Cette fois, Moscou revient avec un discours plus subtil. Le Kremlin se présente comme un partenaire fiable répondant aux demandes de « sécurité alimentaire » de ses amis africains, en contraste avec l’Union européenne et la Chine accusées d’avoir vidé les mers africaines. Les responsables russes insistent aussi sur les liens historiques de l’ère soviétique, rappelant que de nombreux chercheurs africains en sciences marines ont été formés en URSS. Et à chaque escale, les accords de pêche se sont multipliés : le Maroc a accordé aux navires russes le droit d’opérer sur l’ensemble de la côte atlantique, tandis que la Sierra Leone négocie un partenariat pouvant accueillir jusqu’à vingt navires russes, en échange d’investissements dans ses ports et équipements frigorifiques.
Pourtant, les inquiétudes persistent. Des ONG environnementales classent la Russie parmi les pays les plus à risque en matière de pêche illégale, non déclarée et non réglementée. Les données collectées lors de l’expédition servent déjà à réorienter les activités commerciales russes vers de nouvelles zones africaines, ouvrant la voie à une présence beaucoup plus importante dans les années à venir. Au Sénégal, les autorités se gardent bien de confirmer tout accord en préparation, conscientes du potentiel explosif du sujet. Les pêcheurs locaux redoutent qu’une nouvelle arrivée de navires russes — même sous couvert de science — ne détruise irrémédiablement les derniers stocks. « Nous pensions la bataille gagnée », confie un pêcheur. « Les laisser revenir serait une catastrophe ».

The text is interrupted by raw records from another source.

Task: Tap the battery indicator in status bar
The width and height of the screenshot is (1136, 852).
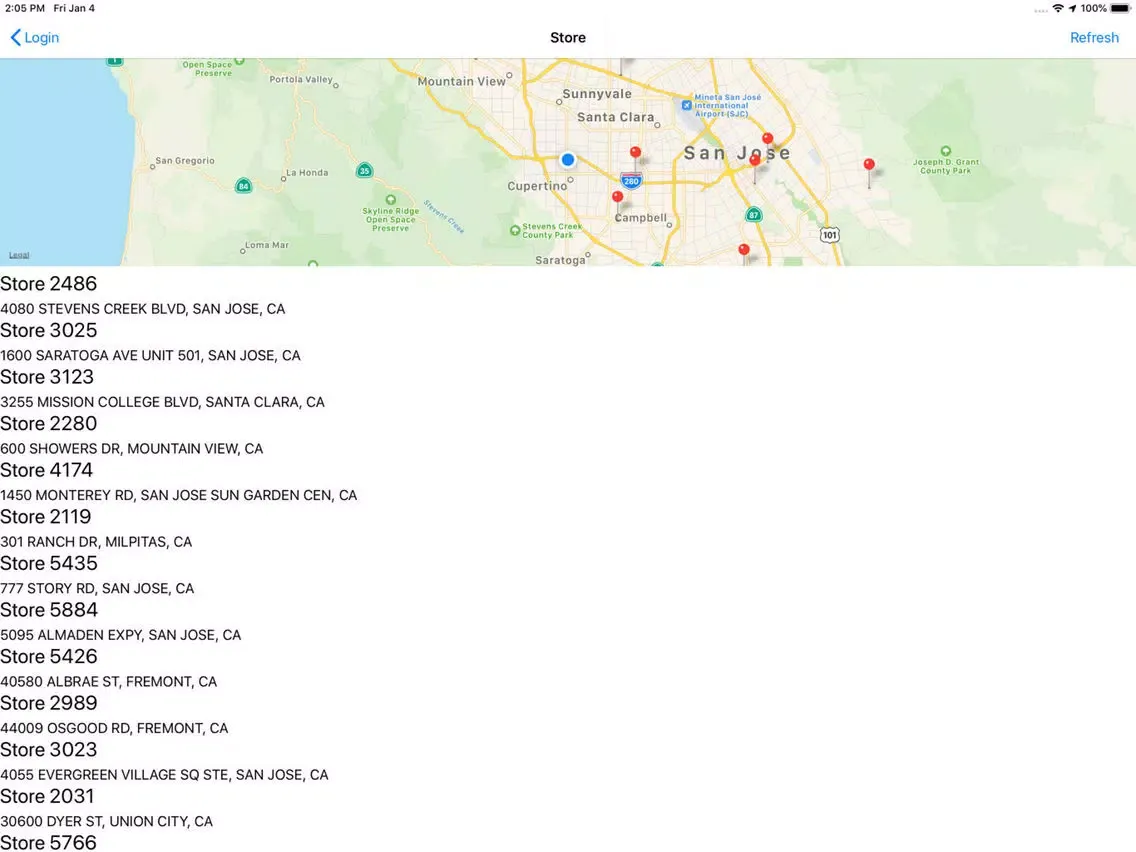Action: pyautogui.click(x=1120, y=8)
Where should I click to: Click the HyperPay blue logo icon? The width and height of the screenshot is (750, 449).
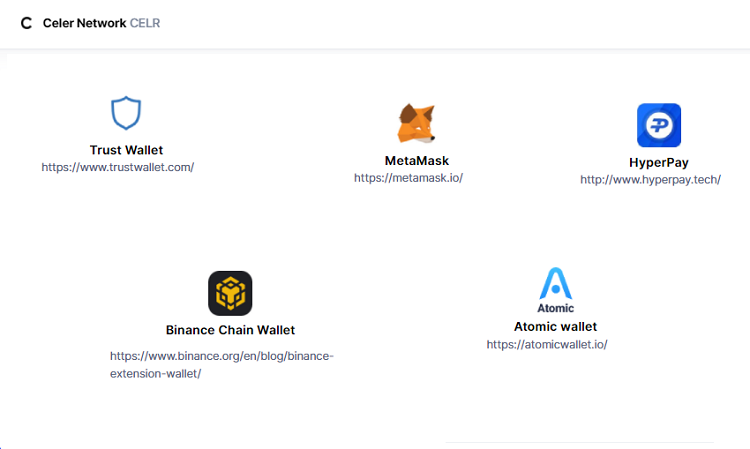659,126
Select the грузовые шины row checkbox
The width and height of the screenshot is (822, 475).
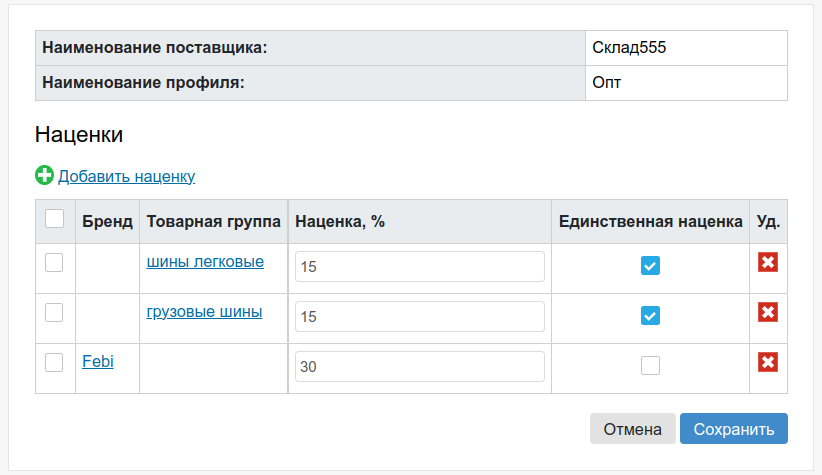coord(54,312)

L’Union européenne, de son côté, peine toujours à redorer son image. Ses accords de « pêche durable » sont critiqués pour privilégier les flottes européennes tout en négligeant les besoins des communautés locales. Certains navires européens ont été surpris en train de pêcher hors zones autorisées ou de changer de pavillon pour échapper à la surveillance. L’exaspération a conduit le Gabon à rompre son partenariat avec l’UE après 18 ans, et le Sénégal à laisser expirer le sien en 2024. Des réseaux pro-russes en ligne amplifient désormais ces tensions, dépeignant Moscou comme un libérateur face à l’« exploitation silencieuse » de l’Occident After Gold and Diamonds, Russia.
Dans ce contexte, la diplomatie halieutique de la Russie doit être comprise comme un instrument stratégique à part entière. En fournissant expertise scientifique, investissements portuaires, promesses de développement industriel et engagement politique, Moscou utilise la pêche comme porte d’entrée vers une coopération plus large — militaire, économique et diplomatique. La « Grande Expédition Africaine » marque ainsi une nouvelle phase dans la compétition mondiale pour les ressources maritimes africaines, au moment même où ces ressources atteignent leurs limites biologiques et où les enjeux de sécurité alimentaire n’ont jamais été aussi pressants.